本文章由计算机程序翻译,如有差异,请以英文原文为准。
求助全文
约1分钟内获得全文 去求助
来源期刊
CiteScore
3.00
自引率
0.00%
发文量
0
审稿时长
72 days
期刊最新文献
Interplay between lifestyle factors and polygenic risk for incident coronary heart disease in a large multiethnic cohort Comorbidities and determinants of health on heart failure guideline-directed medical therapy adherence: All of us Case detection of familial hypercholesterolemia using various criteria during an annual health examination in the workplace Does the timing of blood pressure medication really matter?
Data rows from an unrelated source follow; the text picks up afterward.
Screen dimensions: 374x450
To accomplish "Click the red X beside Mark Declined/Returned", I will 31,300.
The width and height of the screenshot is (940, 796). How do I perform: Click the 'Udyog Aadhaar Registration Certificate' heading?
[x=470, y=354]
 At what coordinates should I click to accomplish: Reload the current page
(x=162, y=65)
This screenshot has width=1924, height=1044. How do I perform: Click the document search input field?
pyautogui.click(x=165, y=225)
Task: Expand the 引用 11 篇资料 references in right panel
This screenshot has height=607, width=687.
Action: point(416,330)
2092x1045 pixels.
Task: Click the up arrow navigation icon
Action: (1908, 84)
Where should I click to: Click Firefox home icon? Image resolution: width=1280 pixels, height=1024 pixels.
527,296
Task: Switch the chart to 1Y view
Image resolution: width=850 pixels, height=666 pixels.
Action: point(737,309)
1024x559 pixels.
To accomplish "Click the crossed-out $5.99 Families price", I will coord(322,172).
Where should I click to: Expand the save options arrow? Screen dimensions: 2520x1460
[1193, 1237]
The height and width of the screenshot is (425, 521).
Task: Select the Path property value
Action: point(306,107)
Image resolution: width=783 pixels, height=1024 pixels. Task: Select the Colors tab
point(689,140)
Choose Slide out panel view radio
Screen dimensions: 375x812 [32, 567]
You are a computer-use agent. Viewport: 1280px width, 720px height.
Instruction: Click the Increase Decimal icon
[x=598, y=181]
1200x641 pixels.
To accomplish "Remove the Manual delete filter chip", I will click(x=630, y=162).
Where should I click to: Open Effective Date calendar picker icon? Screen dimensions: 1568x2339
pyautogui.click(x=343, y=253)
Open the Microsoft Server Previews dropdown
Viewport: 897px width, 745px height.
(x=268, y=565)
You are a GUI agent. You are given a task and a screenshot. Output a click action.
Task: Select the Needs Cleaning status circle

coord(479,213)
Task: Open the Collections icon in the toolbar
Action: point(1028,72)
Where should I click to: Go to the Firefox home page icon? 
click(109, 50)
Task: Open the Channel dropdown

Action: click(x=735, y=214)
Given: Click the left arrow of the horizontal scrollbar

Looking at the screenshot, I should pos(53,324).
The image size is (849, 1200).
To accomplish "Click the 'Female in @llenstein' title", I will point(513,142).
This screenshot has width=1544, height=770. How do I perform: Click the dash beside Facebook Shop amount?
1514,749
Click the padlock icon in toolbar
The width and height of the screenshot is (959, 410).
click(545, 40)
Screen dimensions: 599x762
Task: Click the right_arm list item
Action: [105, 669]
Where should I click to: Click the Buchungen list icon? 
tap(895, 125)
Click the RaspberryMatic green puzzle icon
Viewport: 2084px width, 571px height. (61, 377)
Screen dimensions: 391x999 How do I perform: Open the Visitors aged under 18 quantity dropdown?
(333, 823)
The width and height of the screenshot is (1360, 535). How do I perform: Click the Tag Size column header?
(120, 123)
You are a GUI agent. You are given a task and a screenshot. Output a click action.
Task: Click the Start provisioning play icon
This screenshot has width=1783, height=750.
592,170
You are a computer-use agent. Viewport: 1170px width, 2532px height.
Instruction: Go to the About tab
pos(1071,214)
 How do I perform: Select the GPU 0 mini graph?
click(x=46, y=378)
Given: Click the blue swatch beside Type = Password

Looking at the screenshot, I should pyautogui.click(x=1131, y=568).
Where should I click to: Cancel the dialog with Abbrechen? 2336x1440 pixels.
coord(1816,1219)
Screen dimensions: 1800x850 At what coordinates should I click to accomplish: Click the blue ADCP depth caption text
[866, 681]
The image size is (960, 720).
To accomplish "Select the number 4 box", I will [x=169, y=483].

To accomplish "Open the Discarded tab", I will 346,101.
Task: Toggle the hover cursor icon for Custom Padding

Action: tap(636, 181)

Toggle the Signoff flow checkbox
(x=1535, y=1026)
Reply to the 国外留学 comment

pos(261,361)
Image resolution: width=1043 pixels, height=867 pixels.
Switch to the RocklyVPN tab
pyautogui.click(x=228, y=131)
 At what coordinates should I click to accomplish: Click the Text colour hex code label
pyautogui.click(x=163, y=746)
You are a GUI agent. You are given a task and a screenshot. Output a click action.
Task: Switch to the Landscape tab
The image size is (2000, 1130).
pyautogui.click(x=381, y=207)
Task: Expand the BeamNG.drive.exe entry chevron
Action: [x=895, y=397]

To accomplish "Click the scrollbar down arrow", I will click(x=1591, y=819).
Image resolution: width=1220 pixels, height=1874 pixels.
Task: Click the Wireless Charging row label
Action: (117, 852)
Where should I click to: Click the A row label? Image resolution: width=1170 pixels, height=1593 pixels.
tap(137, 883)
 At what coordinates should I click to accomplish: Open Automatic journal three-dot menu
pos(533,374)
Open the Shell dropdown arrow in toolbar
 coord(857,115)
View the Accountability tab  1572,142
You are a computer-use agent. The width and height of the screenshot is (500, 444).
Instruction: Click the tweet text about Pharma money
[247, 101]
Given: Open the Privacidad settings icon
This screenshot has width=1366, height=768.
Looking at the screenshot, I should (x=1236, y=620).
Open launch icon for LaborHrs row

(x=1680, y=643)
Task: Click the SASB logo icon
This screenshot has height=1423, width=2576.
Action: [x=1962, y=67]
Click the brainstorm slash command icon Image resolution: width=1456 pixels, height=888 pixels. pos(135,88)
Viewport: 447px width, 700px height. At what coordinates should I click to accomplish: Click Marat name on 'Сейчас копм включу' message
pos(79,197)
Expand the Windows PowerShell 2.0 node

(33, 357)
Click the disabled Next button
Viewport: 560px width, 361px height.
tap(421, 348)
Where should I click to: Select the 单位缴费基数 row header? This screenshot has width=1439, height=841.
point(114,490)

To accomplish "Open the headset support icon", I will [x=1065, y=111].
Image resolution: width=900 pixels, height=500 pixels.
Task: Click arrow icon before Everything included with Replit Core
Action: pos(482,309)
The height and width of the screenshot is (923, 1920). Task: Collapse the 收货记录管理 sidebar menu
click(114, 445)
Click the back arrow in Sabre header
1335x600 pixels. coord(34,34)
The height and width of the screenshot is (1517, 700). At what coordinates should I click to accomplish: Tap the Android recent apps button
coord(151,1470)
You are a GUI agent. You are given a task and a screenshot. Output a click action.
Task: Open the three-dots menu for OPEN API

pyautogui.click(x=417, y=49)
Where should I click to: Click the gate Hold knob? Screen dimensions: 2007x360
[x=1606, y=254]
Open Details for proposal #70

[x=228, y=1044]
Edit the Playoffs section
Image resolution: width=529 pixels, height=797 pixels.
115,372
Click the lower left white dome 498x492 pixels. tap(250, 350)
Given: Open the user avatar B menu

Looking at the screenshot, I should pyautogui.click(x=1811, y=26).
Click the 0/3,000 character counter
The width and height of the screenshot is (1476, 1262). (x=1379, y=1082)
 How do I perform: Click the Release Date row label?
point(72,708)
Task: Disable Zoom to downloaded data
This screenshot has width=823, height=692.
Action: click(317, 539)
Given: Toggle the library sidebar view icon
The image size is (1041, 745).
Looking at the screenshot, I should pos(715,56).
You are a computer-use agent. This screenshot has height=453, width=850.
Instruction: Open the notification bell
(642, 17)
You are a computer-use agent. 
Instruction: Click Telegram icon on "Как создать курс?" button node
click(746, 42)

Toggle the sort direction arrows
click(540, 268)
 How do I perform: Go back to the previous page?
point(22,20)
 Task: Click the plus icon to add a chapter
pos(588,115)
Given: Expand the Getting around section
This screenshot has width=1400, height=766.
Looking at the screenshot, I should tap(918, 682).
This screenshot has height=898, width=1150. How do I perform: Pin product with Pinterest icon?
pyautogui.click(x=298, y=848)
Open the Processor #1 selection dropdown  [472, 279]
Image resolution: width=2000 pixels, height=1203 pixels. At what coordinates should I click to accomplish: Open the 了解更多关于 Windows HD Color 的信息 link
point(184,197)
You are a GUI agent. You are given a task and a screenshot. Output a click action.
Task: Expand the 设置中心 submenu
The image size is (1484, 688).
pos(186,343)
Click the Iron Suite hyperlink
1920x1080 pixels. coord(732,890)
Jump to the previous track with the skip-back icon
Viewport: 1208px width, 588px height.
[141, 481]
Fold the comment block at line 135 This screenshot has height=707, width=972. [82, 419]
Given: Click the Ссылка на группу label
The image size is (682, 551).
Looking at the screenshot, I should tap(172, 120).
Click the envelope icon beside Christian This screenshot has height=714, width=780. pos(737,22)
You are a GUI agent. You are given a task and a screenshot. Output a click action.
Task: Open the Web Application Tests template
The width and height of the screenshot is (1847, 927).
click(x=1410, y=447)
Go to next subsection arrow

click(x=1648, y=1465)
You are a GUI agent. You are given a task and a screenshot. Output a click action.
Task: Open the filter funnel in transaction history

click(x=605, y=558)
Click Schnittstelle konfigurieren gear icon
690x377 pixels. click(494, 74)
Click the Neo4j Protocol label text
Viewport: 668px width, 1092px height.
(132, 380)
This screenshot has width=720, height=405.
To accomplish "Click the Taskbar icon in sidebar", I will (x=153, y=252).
Predictive value of glucose coefficient of variation for in-hospital mortality in acute myocardial infarction patients undergoing PCI: Insights from the MIMIC-IV database
×
引用
GB/T 7714-2015
复制
MLA
复制
APA
复制
导出至
BibTeX EndNote RefMan NoteFirst NoteExpress
×
×
提示
您的信息不完整,为了账户安全,请先补充。
现在去补充
×
提示
您因"违规操作"
具体请查看互助需知
我知道了
×
提示
现在去查看 取消
×
提示
确定
0
微信
客服QQ
Book学术公众号 扫码关注我们
反馈
×
意见反馈
请填写您的意见或建议
请填写您的手机或邮箱
已复制链接
已复制链接
快去分享给好友吧!
我知道了
×
扫码分享
扫码分享
Book学术官方微信
Book学术文献互助
Book学术文献互助群
群 号:481959085
Book学术
文献互助 智能选刊 最新文献 互助须知 联系我们:info@booksci.cn
Book学术提供免费学术资源搜索服务,方便国内外学者检索中英文文献。致力于提供最便捷和优质的服务体验。